Oscar Wilde, in The Picture of Dorian Gray, wrote: “The aim of life is self-development. To realize one’s nature perfectly — that is what each of us is here for.”
I believe that. And I see the final third of our lives — retirement — as a time to devote to self-development, self-actualization, being your best.
When I’ve said this to others in discussions about what to do in retirement, I’ve seen two kinds of reactions.
Some people instantly agree. They understand the idea that we can practice being better humans. And that it takes practice. Unhurried, un-harried practice.
But others see “self” and their minds go to “selfish.” They see inward focusing as a navel-gazing indulgence.
I don’t. Here’s why: our effect on others and the world — what emanates from inside outward.
Every time we interact with another person we have an effect and an opportunity.
Think of the effect we as adults can have on children. To consistently greet them with a smile and purposefully help cultivate their self-esteem is to contribute to the molding of the next generation, to help shape characters that will possibly emanate for a century, hopefully in benevolent ways. Do that with ten grandchildren and it might be the most important legacy of your life.
Likewise, by degree, we exert an effect on everyone we encounter.

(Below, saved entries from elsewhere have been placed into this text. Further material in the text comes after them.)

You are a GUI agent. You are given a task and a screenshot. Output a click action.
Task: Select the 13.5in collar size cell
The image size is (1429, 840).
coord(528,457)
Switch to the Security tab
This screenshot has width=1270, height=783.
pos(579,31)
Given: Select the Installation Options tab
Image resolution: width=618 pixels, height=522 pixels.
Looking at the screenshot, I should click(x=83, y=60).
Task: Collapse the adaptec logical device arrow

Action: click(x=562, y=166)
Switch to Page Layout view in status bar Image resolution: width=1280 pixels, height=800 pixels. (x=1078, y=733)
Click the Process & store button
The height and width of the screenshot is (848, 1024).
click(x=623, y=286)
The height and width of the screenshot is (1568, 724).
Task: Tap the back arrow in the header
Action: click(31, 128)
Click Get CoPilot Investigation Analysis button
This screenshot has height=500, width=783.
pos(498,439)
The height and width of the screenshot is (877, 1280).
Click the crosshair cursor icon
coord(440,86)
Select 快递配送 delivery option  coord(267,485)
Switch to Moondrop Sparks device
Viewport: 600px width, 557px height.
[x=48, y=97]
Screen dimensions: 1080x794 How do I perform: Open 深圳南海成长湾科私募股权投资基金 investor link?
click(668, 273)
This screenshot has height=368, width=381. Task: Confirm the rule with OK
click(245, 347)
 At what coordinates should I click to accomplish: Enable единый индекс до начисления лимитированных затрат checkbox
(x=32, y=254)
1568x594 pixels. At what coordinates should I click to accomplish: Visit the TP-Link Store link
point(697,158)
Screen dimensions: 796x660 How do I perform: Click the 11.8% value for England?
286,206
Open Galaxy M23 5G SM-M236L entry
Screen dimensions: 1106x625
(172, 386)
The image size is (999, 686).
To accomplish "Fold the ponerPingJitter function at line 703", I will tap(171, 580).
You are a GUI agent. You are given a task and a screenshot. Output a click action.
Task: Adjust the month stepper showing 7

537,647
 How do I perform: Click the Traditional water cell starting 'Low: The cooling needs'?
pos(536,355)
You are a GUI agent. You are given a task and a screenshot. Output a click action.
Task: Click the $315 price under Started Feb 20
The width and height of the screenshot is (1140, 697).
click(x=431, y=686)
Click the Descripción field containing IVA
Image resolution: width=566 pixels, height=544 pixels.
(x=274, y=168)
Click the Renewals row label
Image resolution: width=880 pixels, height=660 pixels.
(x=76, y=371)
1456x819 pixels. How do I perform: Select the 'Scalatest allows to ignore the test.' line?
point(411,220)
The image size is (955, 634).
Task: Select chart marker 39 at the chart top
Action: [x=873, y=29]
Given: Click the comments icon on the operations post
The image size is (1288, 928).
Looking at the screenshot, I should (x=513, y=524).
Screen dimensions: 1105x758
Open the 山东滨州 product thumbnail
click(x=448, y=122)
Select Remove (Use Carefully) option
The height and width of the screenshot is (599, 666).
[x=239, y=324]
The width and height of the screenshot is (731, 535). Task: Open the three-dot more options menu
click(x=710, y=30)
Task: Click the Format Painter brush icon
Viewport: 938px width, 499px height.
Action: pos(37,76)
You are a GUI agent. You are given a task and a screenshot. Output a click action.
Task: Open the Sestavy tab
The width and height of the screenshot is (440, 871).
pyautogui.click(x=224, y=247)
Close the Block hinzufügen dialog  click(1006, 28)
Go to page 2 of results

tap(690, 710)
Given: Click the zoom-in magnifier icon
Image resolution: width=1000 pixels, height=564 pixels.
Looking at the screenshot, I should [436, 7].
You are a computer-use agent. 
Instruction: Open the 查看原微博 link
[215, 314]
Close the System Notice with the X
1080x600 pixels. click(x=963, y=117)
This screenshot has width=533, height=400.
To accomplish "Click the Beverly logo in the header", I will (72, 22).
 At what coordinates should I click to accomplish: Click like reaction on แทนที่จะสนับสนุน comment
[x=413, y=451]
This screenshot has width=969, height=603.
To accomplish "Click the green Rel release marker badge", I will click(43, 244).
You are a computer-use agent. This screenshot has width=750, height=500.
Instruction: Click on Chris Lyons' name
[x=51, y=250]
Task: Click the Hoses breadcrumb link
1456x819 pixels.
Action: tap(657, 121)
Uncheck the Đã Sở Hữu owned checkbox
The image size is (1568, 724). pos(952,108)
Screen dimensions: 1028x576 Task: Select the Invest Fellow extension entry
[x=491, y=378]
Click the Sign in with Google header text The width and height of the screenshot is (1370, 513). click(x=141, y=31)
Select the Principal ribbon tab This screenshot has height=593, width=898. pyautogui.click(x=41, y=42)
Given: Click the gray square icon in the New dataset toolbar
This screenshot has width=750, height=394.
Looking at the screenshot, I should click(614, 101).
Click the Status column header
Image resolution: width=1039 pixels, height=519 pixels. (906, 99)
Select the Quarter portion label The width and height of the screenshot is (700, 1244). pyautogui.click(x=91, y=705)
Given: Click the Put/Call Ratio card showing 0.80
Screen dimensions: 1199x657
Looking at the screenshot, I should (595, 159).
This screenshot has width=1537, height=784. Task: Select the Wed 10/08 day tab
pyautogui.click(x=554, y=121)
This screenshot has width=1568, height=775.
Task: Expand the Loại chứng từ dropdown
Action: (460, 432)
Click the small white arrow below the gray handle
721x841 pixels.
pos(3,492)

A small example: A few days ago, I inadvertently angered a parking lot attendant by failing to stamp my card, forcing him to leave his booth and do it for me. With a sneer, he expressed mild disgust, as if I was an idiot. In the time it took for him to stamp the card and return to me I had a choice. I could respond to his hostility with some of my own, which was my temptation. Or I could smile sheepishly and say something lightly self-deprecating. I struggled. But I chose the second option. My smile alone disarmed him. He smiled back. I said, “I’m sorry, we’re from out of town.” He said, “Not a problem. It happens all the time. Have a good day.”
That could have gone badly and left us both with a dose of bile, souring our moods, which could then reverberate to others we encountered afterward. But without cost to me, the opposite occurred. Rather than become toxic, that little situation became redemptive. Decency prevailed.
(Here’s another great example of the high road taken.)
I won’t say that in all such circumstances I would react as calmly. It takes awareness and practice. I’m capable of being less decent, even a jerk at times. (Hopefully, these days, less than ever.)
Now extrapolate. Indecent self-indulgence. Driven by anger and self-interest. Emanating from people across the world. Most frighteningly so when those people have power. If we are not universally in trouble because of that, then what else is to blame?
So is self-development self-indulgent?
On the contrary, it might be our best investment. And a worthwhile retirement project.